**What the task requires:**
Return the lines that run from the beginning of the entries to the line holding "1024x459 pixels.", inclusive, and drop the pictures.

Dataset entries:
━━━━━━━━━━
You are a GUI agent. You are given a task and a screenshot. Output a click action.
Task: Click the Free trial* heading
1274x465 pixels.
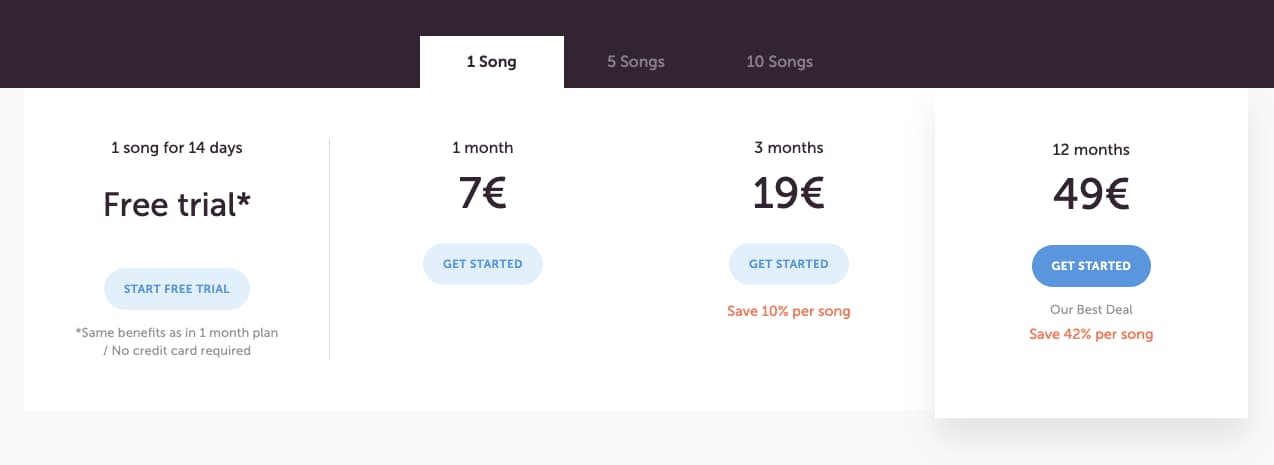click(177, 205)
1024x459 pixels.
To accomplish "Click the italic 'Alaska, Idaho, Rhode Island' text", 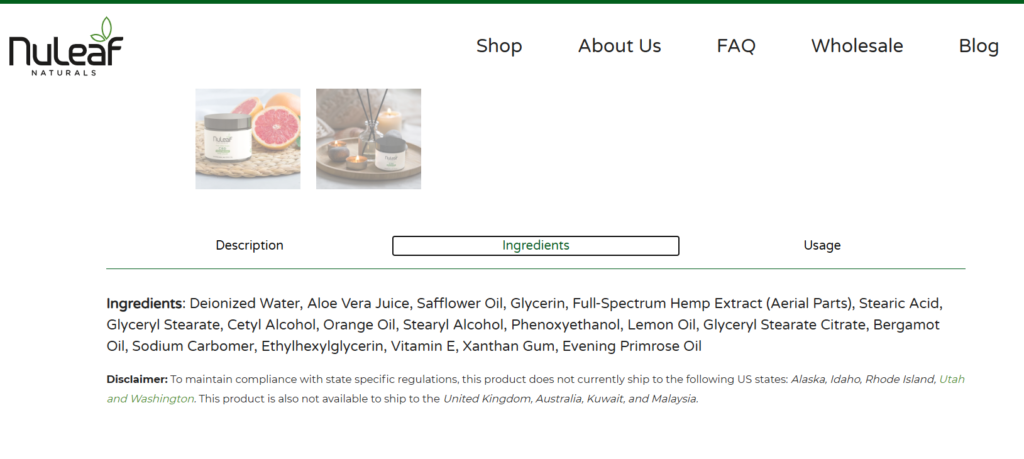I will click(x=863, y=379).
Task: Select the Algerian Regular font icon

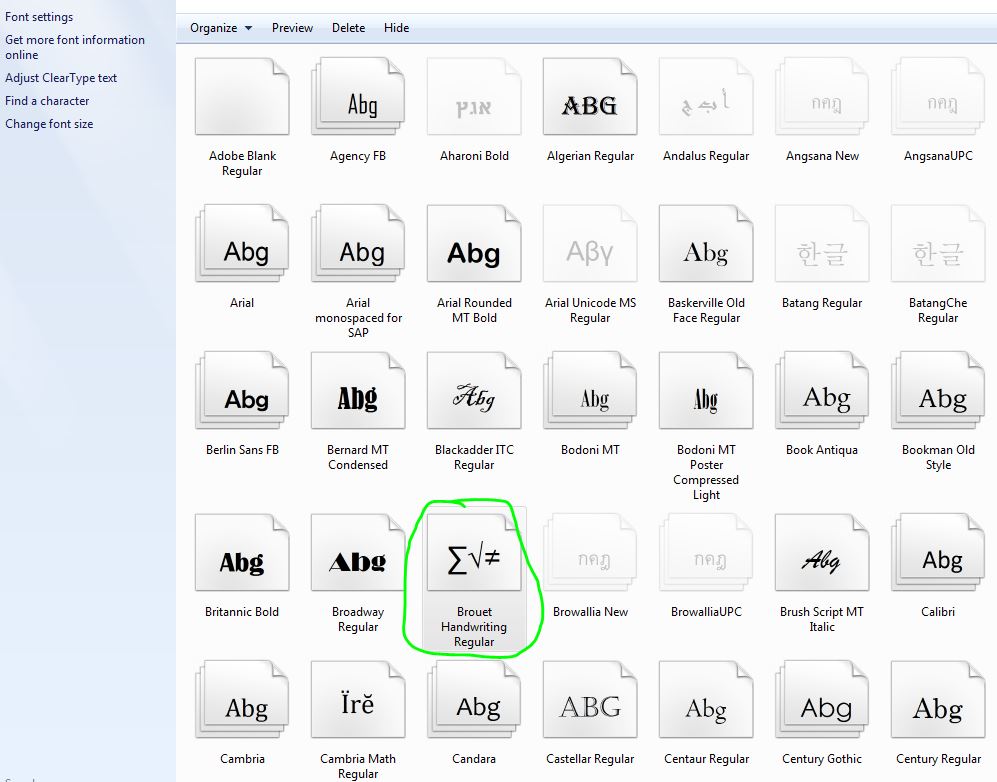Action: 590,104
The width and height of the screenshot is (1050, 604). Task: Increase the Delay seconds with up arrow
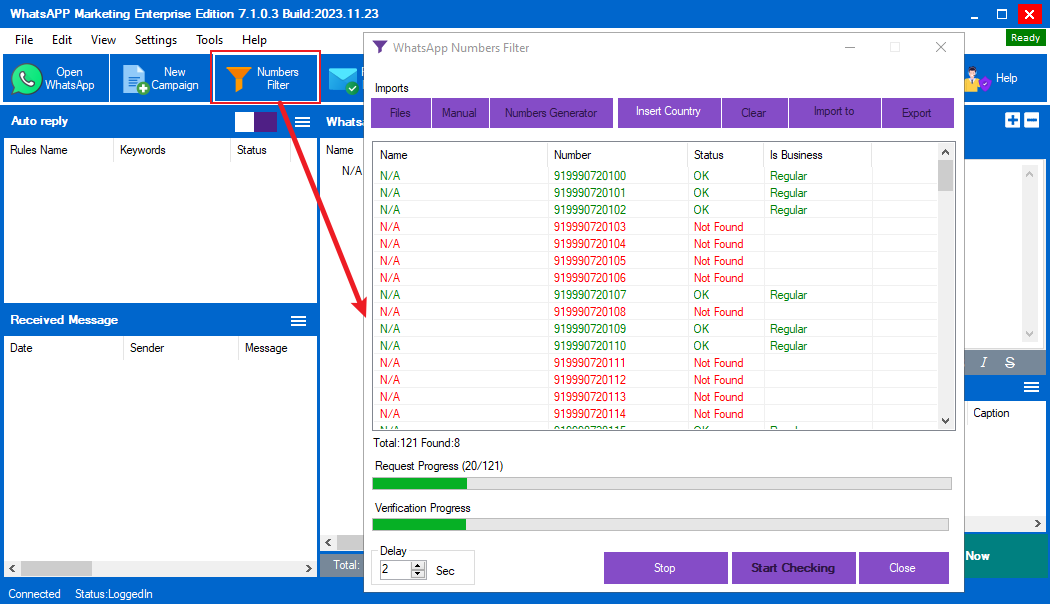pyautogui.click(x=418, y=565)
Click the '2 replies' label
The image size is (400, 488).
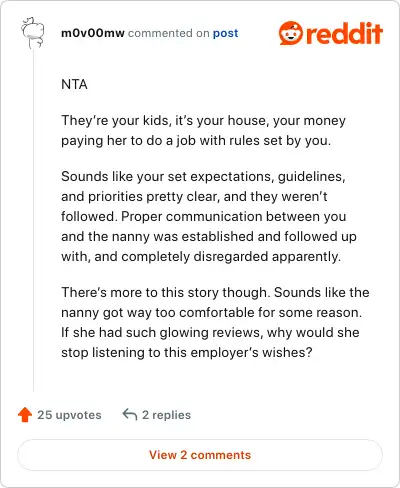pyautogui.click(x=166, y=415)
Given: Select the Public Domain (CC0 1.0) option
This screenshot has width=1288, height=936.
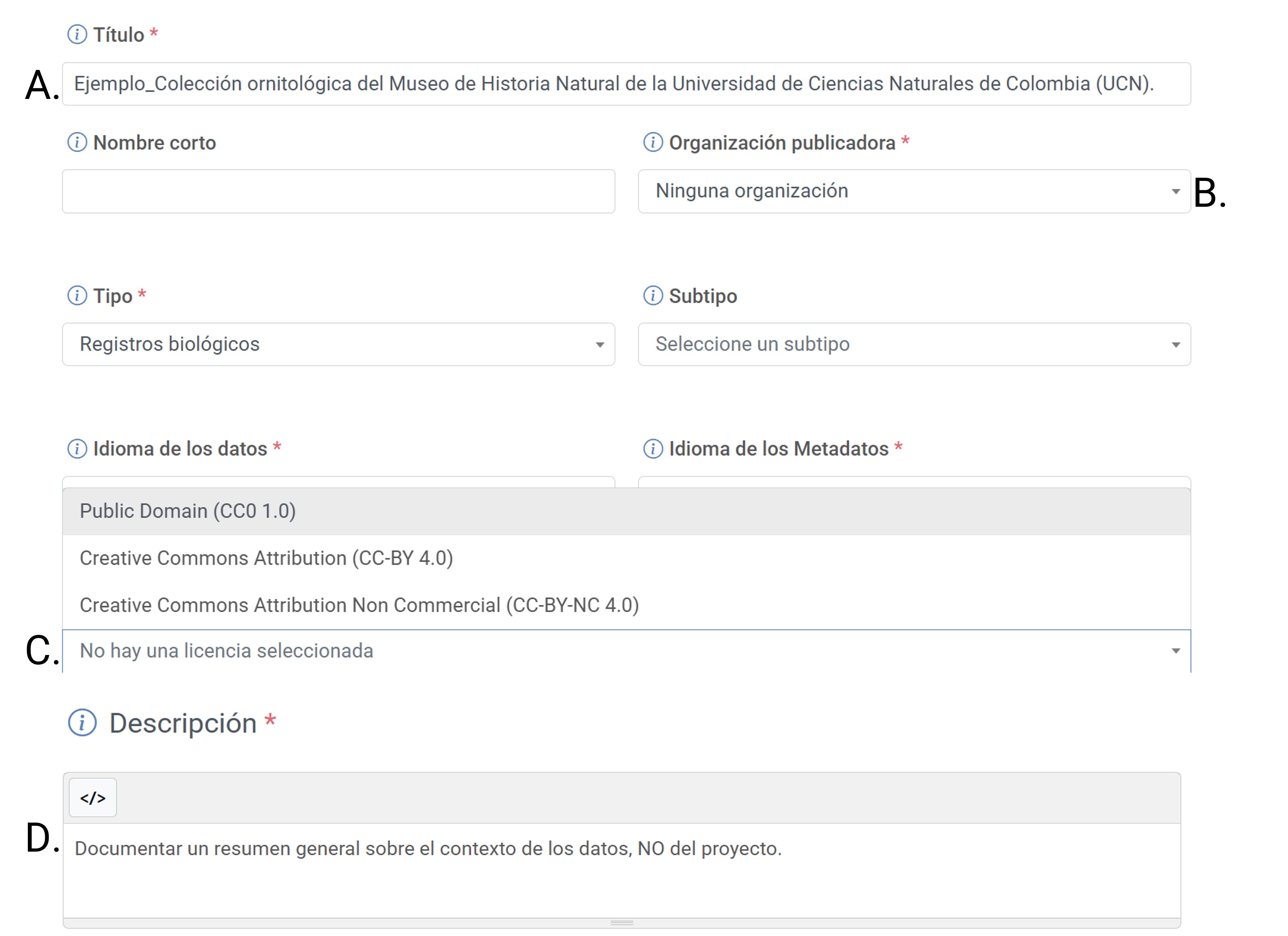Looking at the screenshot, I should (x=626, y=512).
━━━━━━━━━━
**Exercise answer:**
You are a GUI agent. You are given a task and a screenshot. Output a click action.
Task: Click the Free trial* heading
1274x465 pixels.
click(177, 205)
1024x459 pixels.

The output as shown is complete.